To explore the link between mental health and the 24-hour cycles of sleep and activity known as circadian rhythms, the team looked at data from more than 91,000 participants who had worn a wrist-based activity tracker for a week at some point between 2013 and 2015.
“[It collects] 100 movement data points in three dimensions per second over a seven [day] period,” said Smith.
The team then looked at how active individuals were on average during their most active 10 hours each day compared to their least active five hours to calculate a figure known as the relative amplitude.
“What that tells us is about the inconsistency or the disruption in the regularity of the routine of rest and activity,” said Smith. “People who are active during the day and sleep well at night, that is a very healthy profile … they would have a high score in relative amplitude. Whereas people who tend to be disturbed in their sleep, are up a couple of times in the night and conversely tend to be not very active during the day, they score low in relative amplitude.”
The researchers then looked at the results from questionnaires completed by the participants when they signed up as a participant to the UK Biobank that probed factors including loneliness, reaction times and neuroticism, as well as participants’ responses to a later questionnaire probing whether they had ever had depression or bipolar disorder. While not all participants who wore a tracker answered all questions, the team say the sample is large enough to unpick links.
Participants were then divided into five groups of almost equal size, based on their relative amplitude, and the results analysed.
The findings reveal that once factors including age, sex, season during which the tracker was worn, socioeconomic status, smoking status and experience of childhood trauma were taken into account, a low relative amplitude appeared to be linked to poorer mental health.
On moving from one group to the next lowest for relative amplitude, the team found among other results that the odds of loneliness increased by 9%, and ever having had depression or bipolar disorder by 6% and 11% respectively. Meanwhile, measures of happiness and health satisfaction dropped, and reaction times became slower.
While Smith admitted the figures were small, he said they were noteworthy. “This is important because it seems to be across the board,” he said, “so it is a very consistent finding for these negative mental health and cognitive outcomes.” Smith added that it was striking that the link remained even when so many factors were taken into account.
However, the study had limitations, including that the activity data was only collected during one week, and at a different time to the questionnaire data, and that it did not look at teenagers – an important time of life both in terms of mental health and the body clock.

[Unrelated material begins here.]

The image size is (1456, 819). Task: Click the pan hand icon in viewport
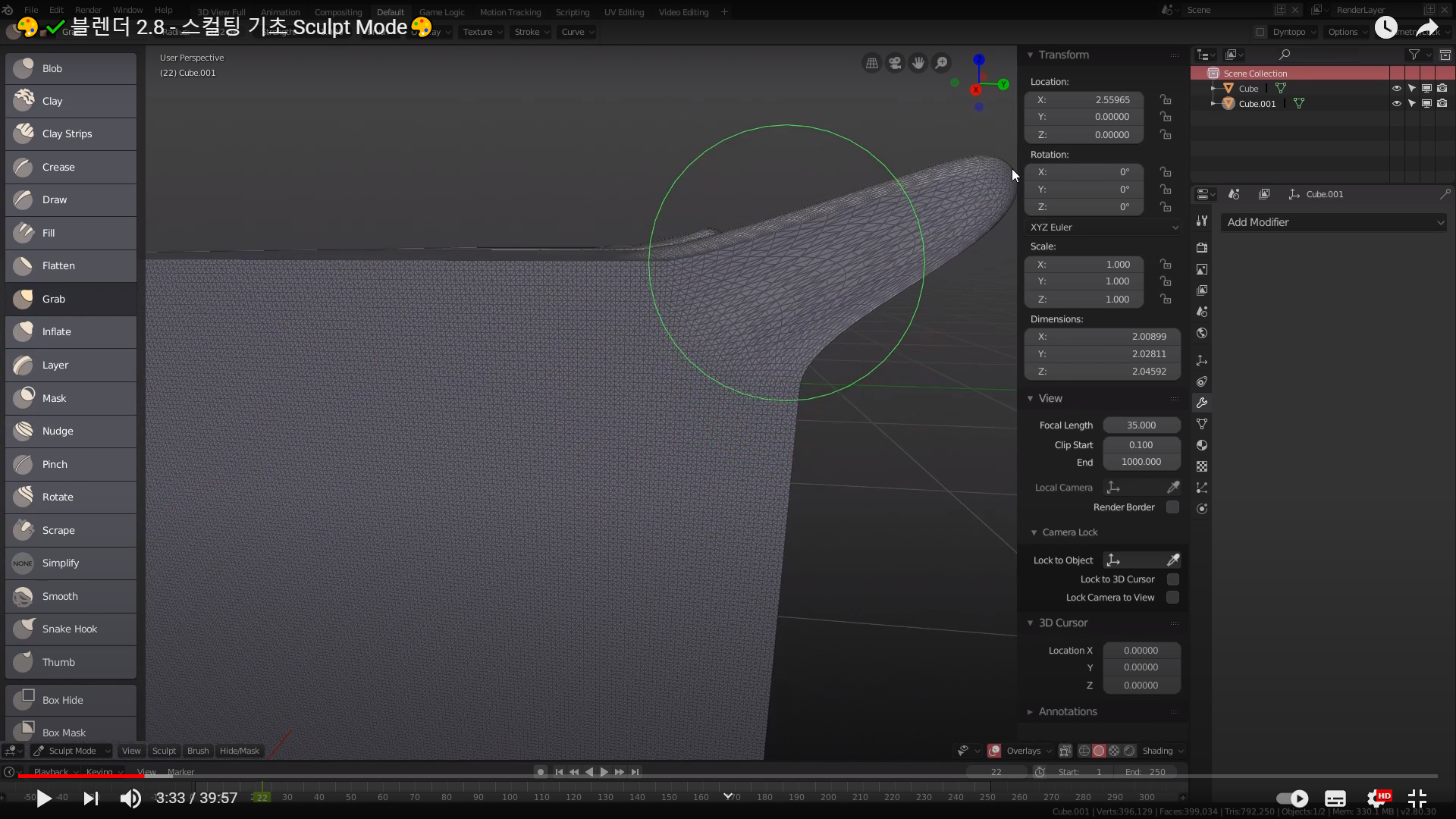tap(918, 63)
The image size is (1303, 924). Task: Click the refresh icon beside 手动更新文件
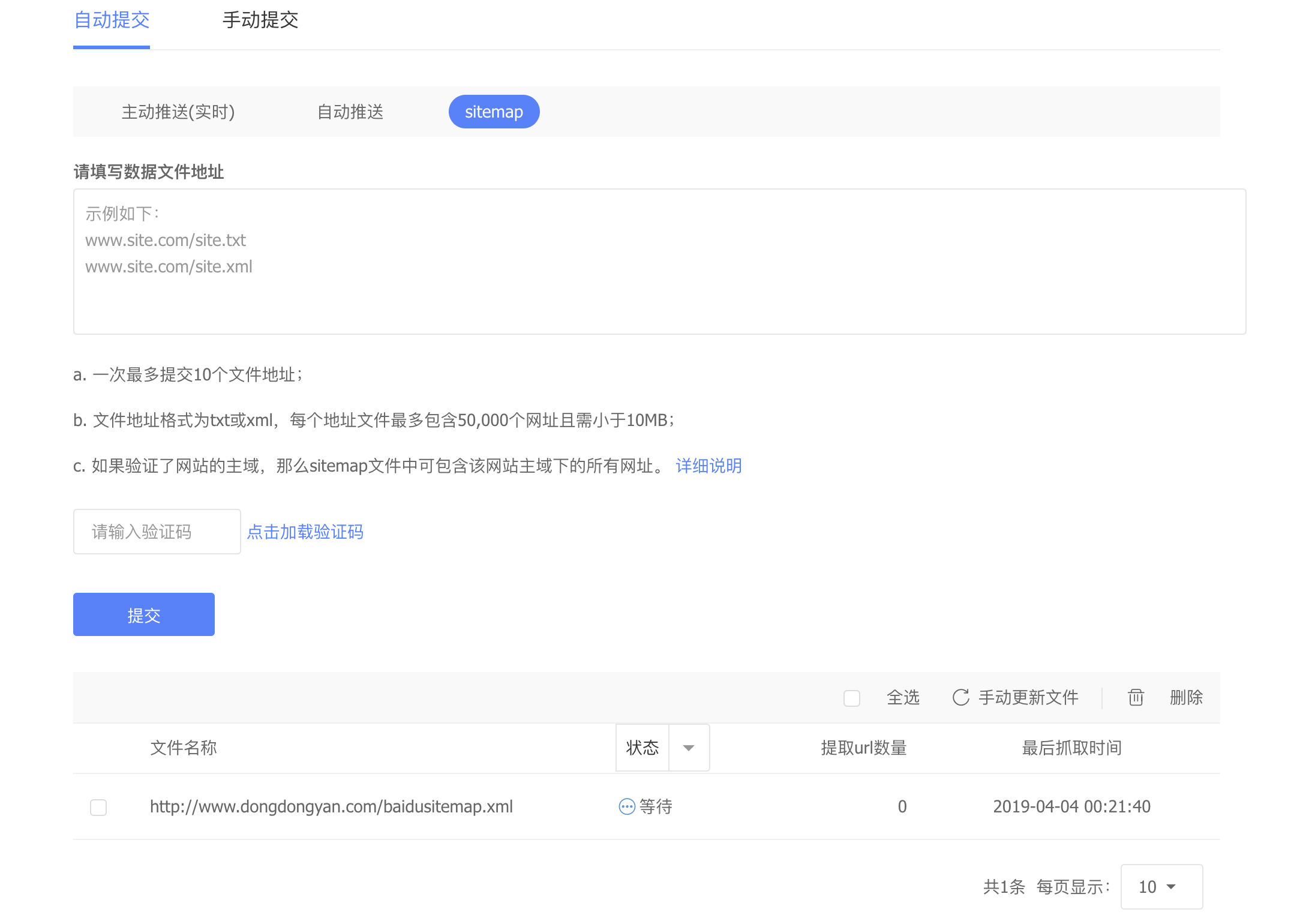point(961,697)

Smith recommended avoiding activities after about 10pm that could disrupt the circadian rhythm, such as using mobile phones or getting up to make a drink.
Those subjects who appeared not to be much more active in the day than at night, and thus more likely to have problems, were “people who have very poor sleep hygiene, people on their mobile phones at midnight checking Facebook or getting up to make a cup of tea in the middle of the night,” he told the Times.
However he added that what people do during the day is also important, saying they should try to remain active during daylight hours and inactive at night. “Especially in the winter, making sure you get out in the morning in the fresh air is just as important in getting a good night’s sleep as not being on your mobile phone.”
Dr Paul Kelley of the Open University welcomed the study, saying its findings added to a growing body of research linking circadian rhythms and mental health. But, he added, it was important to note that body clocks differ between individuals, meaning flexibility is important in both the workplace and schools. “There is no timing that is optimal for everyone,” he said.